#### Exercise brief
Print each of the following entries back word for word, keeping every line unchanged.

:: Exercise materials ::

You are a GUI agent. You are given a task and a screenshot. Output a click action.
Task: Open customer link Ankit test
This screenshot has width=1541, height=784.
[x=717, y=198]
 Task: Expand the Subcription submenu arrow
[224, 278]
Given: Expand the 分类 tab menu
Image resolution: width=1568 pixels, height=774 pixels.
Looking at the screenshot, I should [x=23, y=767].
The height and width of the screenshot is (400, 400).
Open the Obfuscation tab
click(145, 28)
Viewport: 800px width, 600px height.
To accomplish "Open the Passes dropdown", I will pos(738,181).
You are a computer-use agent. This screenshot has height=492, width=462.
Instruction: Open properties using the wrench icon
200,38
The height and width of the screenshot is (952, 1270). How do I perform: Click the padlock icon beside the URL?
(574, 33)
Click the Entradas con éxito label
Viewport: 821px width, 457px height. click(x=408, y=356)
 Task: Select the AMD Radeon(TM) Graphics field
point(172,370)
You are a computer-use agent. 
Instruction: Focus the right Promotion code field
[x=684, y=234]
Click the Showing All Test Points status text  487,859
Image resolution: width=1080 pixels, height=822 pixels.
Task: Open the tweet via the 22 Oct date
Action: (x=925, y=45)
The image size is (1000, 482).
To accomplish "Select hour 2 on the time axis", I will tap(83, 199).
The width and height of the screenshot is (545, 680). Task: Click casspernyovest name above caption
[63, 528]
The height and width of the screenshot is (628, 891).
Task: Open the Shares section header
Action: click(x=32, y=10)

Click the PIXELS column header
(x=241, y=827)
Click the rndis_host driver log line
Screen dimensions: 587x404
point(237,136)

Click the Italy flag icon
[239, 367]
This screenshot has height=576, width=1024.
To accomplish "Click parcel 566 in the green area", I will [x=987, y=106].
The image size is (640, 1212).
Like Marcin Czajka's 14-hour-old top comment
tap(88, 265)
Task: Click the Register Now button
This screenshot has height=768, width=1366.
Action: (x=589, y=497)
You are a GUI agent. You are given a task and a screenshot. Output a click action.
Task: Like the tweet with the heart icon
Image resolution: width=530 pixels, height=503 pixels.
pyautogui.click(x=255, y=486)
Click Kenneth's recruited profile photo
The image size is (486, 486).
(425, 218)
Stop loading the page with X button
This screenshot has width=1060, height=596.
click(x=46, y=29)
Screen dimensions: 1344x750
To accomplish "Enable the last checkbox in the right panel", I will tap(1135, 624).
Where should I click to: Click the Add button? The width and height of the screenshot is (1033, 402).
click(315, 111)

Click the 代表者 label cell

:::

#### Complete answer
You are a GUI agent. You are given a task and a screenshot. Output a click action.
Task: Open customer link Ankit test
This screenshot has width=1541, height=784.
[x=717, y=198]
 Task: Expand the Subcription submenu arrow
[224, 278]
Given: Expand the 分类 tab menu
Image resolution: width=1568 pixels, height=774 pixels.
Looking at the screenshot, I should [x=23, y=767].
The height and width of the screenshot is (400, 400).
Open the Obfuscation tab
click(145, 28)
Viewport: 800px width, 600px height.
To accomplish "Open the Passes dropdown", I will pos(738,181).
You are a computer-use agent. This screenshot has height=492, width=462.
Instruction: Open properties using the wrench icon
200,38
The height and width of the screenshot is (952, 1270). How do I perform: Click the padlock icon beside the URL?
(574, 33)
Click the Entradas con éxito label
Viewport: 821px width, 457px height. click(x=408, y=356)
 Task: Select the AMD Radeon(TM) Graphics field
point(172,370)
You are a computer-use agent. 
Instruction: Focus the right Promotion code field
[x=684, y=234]
Click the Showing All Test Points status text  487,859
Image resolution: width=1080 pixels, height=822 pixels.
Task: Open the tweet via the 22 Oct date
Action: (x=925, y=45)
The image size is (1000, 482).
To accomplish "Select hour 2 on the time axis", I will tap(83, 199).
The width and height of the screenshot is (545, 680). Task: Click casspernyovest name above caption
[63, 528]
The height and width of the screenshot is (628, 891).
Task: Open the Shares section header
Action: click(x=32, y=10)

Click the PIXELS column header
(x=241, y=827)
Click the rndis_host driver log line
Screen dimensions: 587x404
point(237,136)

Click the Italy flag icon
[239, 367]
This screenshot has height=576, width=1024.
To accomplish "Click parcel 566 in the green area", I will [x=987, y=106].
The image size is (640, 1212).
Like Marcin Czajka's 14-hour-old top comment
tap(88, 265)
Task: Click the Register Now button
This screenshot has height=768, width=1366.
Action: (x=589, y=497)
You are a GUI agent. You are given a task and a screenshot. Output a click action.
Task: Like the tweet with the heart icon
Image resolution: width=530 pixels, height=503 pixels.
pyautogui.click(x=255, y=486)
Click Kenneth's recruited profile photo
The image size is (486, 486).
(425, 218)
Stop loading the page with X button
This screenshot has width=1060, height=596.
click(x=46, y=29)
Screen dimensions: 1344x750
To accomplish "Enable the last checkbox in the right panel", I will tap(1135, 624).
Where should I click to: Click the Add button? The width and height of the screenshot is (1033, 402).
click(315, 111)

Click the 代表者 label cell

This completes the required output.